====== The data
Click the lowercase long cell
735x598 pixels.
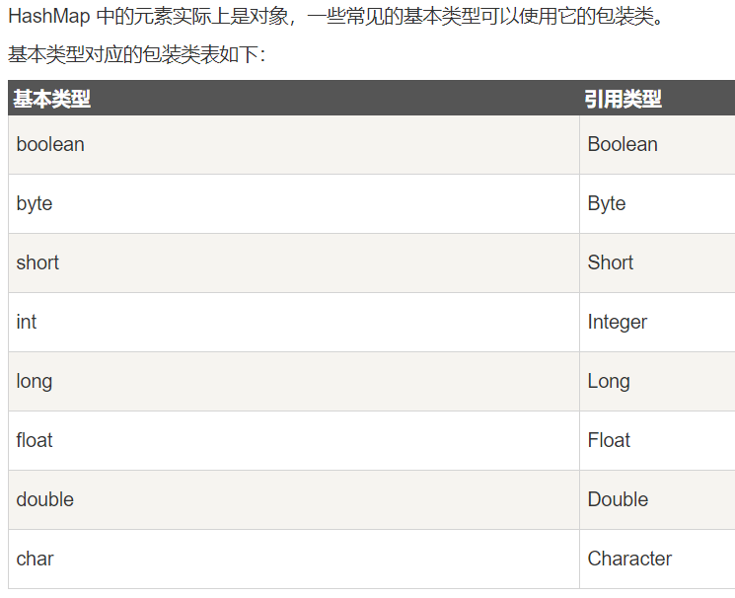(35, 381)
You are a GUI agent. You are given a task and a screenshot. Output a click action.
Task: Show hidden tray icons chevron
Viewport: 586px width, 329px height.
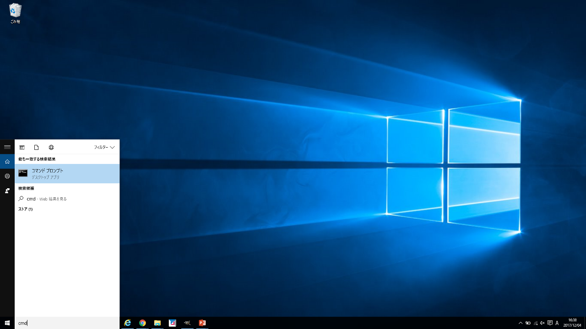coord(521,323)
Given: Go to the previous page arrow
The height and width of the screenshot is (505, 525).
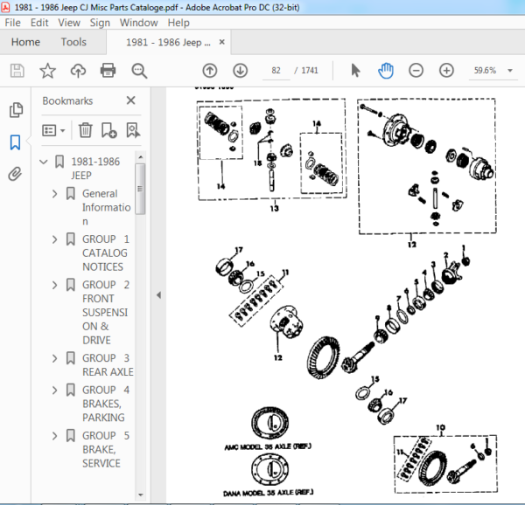Looking at the screenshot, I should 210,71.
============
### Instructions for the task
Output nothing but the lines from the one containing "The height and" to the end of the listing, both ends included, reproduced exactly. Pictures stay out.

### Task solution
The height and width of the screenshot is (505, 525).
Looking at the screenshot, I should 210,71.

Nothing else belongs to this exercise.